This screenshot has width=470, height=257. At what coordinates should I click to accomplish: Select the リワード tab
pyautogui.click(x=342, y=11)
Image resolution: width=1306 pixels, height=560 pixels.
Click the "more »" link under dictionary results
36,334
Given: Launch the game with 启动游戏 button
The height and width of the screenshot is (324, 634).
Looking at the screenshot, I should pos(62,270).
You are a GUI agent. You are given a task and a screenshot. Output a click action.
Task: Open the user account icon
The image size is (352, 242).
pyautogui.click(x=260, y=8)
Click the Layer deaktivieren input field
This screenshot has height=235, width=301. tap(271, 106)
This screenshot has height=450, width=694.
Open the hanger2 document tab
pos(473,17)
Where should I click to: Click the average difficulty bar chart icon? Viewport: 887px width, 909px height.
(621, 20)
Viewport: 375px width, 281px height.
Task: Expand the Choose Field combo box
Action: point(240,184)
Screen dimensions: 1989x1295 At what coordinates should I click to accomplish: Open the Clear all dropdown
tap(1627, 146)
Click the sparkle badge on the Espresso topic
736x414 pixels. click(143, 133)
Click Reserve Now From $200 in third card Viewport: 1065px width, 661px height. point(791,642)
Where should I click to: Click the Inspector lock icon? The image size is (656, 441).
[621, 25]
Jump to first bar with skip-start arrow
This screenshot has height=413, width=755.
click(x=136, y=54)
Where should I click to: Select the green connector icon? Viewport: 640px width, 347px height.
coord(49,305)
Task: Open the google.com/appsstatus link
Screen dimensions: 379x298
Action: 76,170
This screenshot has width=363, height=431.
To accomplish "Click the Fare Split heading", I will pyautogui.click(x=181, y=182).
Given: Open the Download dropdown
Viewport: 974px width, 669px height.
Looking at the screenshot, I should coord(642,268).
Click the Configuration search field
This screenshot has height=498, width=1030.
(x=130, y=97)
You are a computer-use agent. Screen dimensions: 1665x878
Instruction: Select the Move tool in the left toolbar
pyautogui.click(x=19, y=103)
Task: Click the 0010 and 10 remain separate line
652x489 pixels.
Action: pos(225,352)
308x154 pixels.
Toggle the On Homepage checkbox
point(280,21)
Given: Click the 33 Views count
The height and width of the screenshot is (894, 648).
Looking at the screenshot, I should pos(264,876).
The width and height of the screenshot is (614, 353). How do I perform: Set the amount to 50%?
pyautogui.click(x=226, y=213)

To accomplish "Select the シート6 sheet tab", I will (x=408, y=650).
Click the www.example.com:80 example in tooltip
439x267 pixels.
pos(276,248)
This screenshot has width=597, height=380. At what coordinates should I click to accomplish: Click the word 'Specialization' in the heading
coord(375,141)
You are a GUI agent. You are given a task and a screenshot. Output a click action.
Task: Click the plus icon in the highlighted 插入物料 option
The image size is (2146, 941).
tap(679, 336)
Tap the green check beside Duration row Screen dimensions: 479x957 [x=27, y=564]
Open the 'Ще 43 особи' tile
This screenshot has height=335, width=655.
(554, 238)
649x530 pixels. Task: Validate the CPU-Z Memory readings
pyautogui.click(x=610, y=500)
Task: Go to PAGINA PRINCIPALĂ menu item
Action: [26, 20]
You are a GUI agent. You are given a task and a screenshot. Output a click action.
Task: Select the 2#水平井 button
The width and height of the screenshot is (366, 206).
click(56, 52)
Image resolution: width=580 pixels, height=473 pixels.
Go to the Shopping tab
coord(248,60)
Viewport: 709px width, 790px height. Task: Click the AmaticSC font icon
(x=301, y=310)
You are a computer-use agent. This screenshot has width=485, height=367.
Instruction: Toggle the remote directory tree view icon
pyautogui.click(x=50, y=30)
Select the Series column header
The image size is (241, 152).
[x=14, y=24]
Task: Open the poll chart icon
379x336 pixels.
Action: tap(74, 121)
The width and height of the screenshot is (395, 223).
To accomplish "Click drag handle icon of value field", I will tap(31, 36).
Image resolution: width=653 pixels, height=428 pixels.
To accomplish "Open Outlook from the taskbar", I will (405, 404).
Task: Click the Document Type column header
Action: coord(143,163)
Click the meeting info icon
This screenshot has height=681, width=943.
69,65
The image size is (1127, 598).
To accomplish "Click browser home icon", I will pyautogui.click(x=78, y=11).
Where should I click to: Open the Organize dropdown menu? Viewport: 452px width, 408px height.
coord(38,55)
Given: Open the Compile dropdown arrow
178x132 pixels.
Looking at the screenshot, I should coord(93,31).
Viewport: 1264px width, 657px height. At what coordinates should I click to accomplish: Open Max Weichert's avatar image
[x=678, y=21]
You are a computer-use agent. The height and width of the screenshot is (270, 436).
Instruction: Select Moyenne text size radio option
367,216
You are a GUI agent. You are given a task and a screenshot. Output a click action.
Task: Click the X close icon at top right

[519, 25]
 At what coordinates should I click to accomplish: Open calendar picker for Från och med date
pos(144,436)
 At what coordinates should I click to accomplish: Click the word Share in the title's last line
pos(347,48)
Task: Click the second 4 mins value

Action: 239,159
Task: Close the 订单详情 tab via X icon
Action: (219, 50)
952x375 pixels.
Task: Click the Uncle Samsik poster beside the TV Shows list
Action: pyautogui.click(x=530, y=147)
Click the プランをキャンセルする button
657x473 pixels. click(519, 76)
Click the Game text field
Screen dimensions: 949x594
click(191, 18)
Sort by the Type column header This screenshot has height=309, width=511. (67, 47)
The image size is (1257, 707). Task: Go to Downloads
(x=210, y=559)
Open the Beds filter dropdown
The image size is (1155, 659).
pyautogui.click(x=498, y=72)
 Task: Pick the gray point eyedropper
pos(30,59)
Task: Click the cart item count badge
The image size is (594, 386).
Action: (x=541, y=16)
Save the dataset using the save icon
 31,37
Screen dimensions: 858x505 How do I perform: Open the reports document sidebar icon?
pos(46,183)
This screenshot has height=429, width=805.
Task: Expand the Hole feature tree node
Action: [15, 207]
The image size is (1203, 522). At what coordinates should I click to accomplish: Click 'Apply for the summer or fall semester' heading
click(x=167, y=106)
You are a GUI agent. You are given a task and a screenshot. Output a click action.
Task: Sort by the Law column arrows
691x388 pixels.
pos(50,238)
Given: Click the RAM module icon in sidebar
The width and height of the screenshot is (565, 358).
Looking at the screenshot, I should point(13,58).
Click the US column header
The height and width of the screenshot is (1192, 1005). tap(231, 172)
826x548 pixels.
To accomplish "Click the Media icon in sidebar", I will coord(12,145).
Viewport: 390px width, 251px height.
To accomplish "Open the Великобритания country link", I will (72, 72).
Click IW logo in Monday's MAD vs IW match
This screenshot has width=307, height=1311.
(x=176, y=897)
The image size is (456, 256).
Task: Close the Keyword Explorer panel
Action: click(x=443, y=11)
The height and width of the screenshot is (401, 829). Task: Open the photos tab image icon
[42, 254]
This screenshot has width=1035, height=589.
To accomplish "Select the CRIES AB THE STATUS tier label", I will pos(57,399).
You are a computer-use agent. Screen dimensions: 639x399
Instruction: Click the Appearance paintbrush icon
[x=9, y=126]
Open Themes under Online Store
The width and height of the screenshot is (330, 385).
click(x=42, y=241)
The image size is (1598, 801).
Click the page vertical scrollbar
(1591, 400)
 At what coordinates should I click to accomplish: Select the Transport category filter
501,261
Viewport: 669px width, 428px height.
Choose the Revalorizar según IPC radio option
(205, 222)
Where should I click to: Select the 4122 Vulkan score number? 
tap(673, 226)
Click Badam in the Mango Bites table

* _Work instructions_:
Please output the exact lines of the records above, beginning with the first and stopping after the line that holds "Task: Open the user account icon", and nothing else.

* _Response_:
This screenshot has width=470, height=257. At what coordinates should I click to accomplish: Select the リワード tab
pyautogui.click(x=342, y=11)
Image resolution: width=1306 pixels, height=560 pixels.
Click the "more »" link under dictionary results
36,334
Given: Launch the game with 启动游戏 button
The height and width of the screenshot is (324, 634).
Looking at the screenshot, I should pos(62,270).
You are a GUI agent. You are given a task and a screenshot. Output a click action.
Task: Open the user account icon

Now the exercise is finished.